• Jun
  • 25
  • 2016

Node.js framework for filtering, sorting and mashing data together from multiple sources in a series of asynchronous funnels

by Andrew Kandels

Funneler is an open source Node.js framework to mash together data from multiple sources asynchronously. Here's a quick example of filtering and mashing together users from two data sources and viewing a single page of results:

var Funneler = require('funneler');
 
var example = new Funneler([
    // custom plugin:
    {
        // non-command ($) indexes are stored as configuration options for plugins:
        results_per_page: 3,
        page: 2,
 
        // gather unique identifiers from databases, web services, etc.
        $map() {
            this.emit(_.range(1, 50));
        }
    },
 
    // plugins inherit common behaviors like pagination of the results which 
    // slices your identifiers to one page:
    require('funneler/lib/pagination'),
 
    // gather a page's worth of data from a database:
    {
        // gather data from one source in batches of 25 documents
        $data: [ 25, function(identifiers) {
            return new Promise((resolve, reject) => {
                User.find({ "userNumber": { $in: identifiers } }).exec()
                .then(result => {
                    result.forEach(item => this.data(item._id, item));
                    resolve();
                });
            });
        } ]
    },
 
    // and mash/join it together by unique identifier from another data source:
    {
        $data(id) {
            this.data(id, 'title', 'Item #' + id);
        }
    }
]);
 
example.exec().then(data => {
    console.log(data);
});

Results in:

[
    {
        userNumber: 4,
        firstName: "Steve",
        lastName: "Newman",
        title: "Item #4"
    },
    {
        userNumber: 5,
        firstName: "Sally",
        lastName: "Baker",
        title: "Item #5"
    },
    {
        userNumber: 6,
        firstName: "Al",
        lastName: "Rivers",
        title: "Item #6"
    },
]

Command steps

Funneler accepts a variety of commonly known terms from the data/ETL world to filter, transform and translate data through a series of passes, either synchronous or asynchronous: $map, $reduce, $sortData, $sort and $data. The commands heavily make heavy use of promises to delegate processing and make asynchronous development easier.

Use cases

Funneler can be used to drive lists of data. Imagine your customer has a list of items like blogs, clients or products. Funneler can gather the proprietary information from your application and mash it up with data from a variety of other sources, such as Google maps, government census data, web searches, APIs, or just about anywhere. Where a database restricts you to joins between tables, Funneler can join two pieces of data by any common key.

Problems working with lists

When building lists, first comes filtering and sorting. Once this is done, you often gather the top results and display a single page. Filtering and sorting operations have to be applied to every row -- but the gather step might only touch a handful of rows and often displays additional information not part of the sort or filter.
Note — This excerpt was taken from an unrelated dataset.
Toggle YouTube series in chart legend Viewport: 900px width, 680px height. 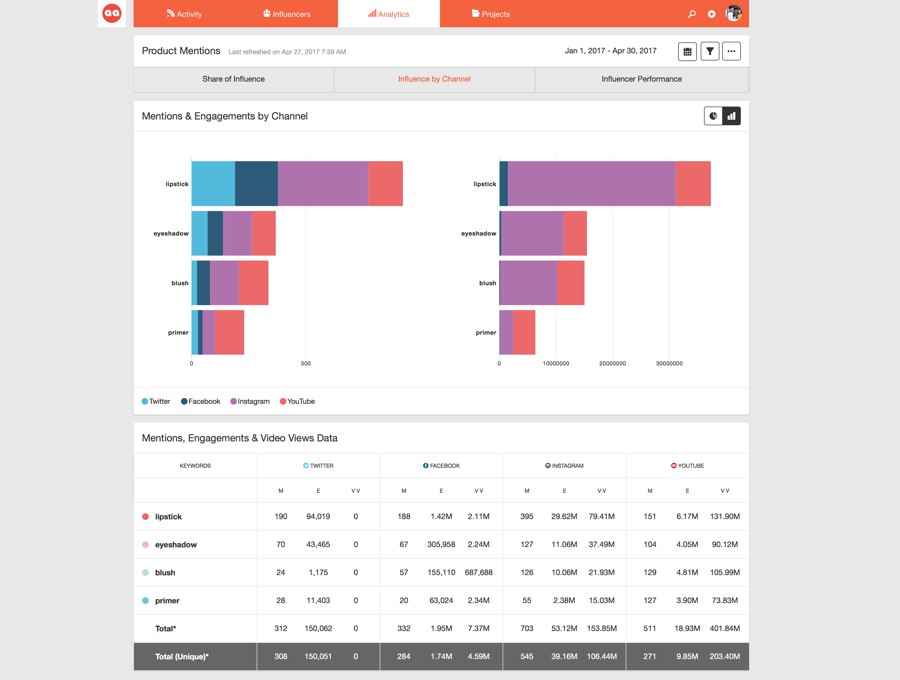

A common mistake when working with a large relational database is to try to build your filtering and sorting and your gather all in one query -- let the database do the work. The problem is you're potentionally gathering enormous amounts of data but only displaying a tiny portion. This often pushes temporary tables into memory and slows down performance.

Funneler can solve this problem by working with light data sets that represent only what it needs to filter data down and to sort that data. A series of follow up steps can then join/mash only the data you'll be displaying with external sources. This means potentionally joining 25 rows against expensive APIs or third party data sets at a time rather than your whole data set.

Additionally, Funneler can bridge the gap between databases. With microservices and APIs, your application's data might be split between in-memory (Memcached, Redis, etc.), relational (MySQL), object (MongoDB) or services/APIs (json). Funneler can take a single data item and merge variations from all these sources into a single document for display or visualization.

Using Funneler

Check out Funneler on Github and let me know what you think. I've already built a pagination plugin and intent to write additionally plugins and examples for working with some common public data sets. Ideally, I'd love for Funneler to be the go-to for driving lists of information in my Node.js projects. Let me know what you think, and feel free to contribute any PRs or feature ideas you might have as well.